=== Section Start ===

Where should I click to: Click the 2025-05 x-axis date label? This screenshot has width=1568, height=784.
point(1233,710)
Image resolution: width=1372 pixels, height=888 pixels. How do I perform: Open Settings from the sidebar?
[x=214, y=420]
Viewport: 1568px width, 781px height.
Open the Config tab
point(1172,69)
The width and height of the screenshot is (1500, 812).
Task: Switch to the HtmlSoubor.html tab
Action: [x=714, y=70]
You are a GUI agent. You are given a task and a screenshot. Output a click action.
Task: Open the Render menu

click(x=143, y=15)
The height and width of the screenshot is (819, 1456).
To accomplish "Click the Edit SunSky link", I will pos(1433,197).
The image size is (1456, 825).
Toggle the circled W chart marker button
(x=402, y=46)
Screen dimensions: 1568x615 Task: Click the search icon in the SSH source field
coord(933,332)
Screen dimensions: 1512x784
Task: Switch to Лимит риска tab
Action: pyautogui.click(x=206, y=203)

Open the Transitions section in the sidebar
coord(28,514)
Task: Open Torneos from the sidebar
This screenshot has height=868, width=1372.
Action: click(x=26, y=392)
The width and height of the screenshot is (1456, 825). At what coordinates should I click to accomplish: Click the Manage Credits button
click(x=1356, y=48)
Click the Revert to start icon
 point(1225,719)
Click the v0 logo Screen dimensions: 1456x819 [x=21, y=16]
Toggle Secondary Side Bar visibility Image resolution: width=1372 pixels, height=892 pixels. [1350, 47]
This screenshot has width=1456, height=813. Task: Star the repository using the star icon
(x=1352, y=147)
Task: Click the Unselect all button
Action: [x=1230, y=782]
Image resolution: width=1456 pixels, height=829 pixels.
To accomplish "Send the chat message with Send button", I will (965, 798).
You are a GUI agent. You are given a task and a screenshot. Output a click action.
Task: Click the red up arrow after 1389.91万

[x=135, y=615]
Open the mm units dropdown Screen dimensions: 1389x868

=== Section End ===

All entries must be printed exactly, with nothing omitted.

Expected answer
Where should I click to: Click the 2025-05 x-axis date label? This screenshot has width=1568, height=784.
point(1233,710)
Image resolution: width=1372 pixels, height=888 pixels. How do I perform: Open Settings from the sidebar?
[x=214, y=420]
Viewport: 1568px width, 781px height.
Open the Config tab
point(1172,69)
The width and height of the screenshot is (1500, 812).
Task: Switch to the HtmlSoubor.html tab
Action: [x=714, y=70]
You are a GUI agent. You are given a task and a screenshot. Output a click action.
Task: Open the Render menu

click(x=143, y=15)
The height and width of the screenshot is (819, 1456).
To accomplish "Click the Edit SunSky link", I will pos(1433,197).
The image size is (1456, 825).
Toggle the circled W chart marker button
(x=402, y=46)
Screen dimensions: 1568x615 Task: Click the search icon in the SSH source field
coord(933,332)
Screen dimensions: 1512x784
Task: Switch to Лимит риска tab
Action: pyautogui.click(x=206, y=203)

Open the Transitions section in the sidebar
coord(28,514)
Task: Open Torneos from the sidebar
This screenshot has height=868, width=1372.
Action: click(x=26, y=392)
The width and height of the screenshot is (1456, 825). At what coordinates should I click to accomplish: Click the Manage Credits button
click(x=1356, y=48)
Click the Revert to start icon
 point(1225,719)
Click the v0 logo Screen dimensions: 1456x819 [x=21, y=16]
Toggle Secondary Side Bar visibility Image resolution: width=1372 pixels, height=892 pixels. [1350, 47]
This screenshot has width=1456, height=813. Task: Star the repository using the star icon
(x=1352, y=147)
Task: Click the Unselect all button
Action: [x=1230, y=782]
Image resolution: width=1456 pixels, height=829 pixels.
To accomplish "Send the chat message with Send button", I will (965, 798).
You are a GUI agent. You are given a task and a screenshot. Output a click action.
Task: Click the red up arrow after 1389.91万

[x=135, y=615]
Open the mm units dropdown Screen dimensions: 1389x868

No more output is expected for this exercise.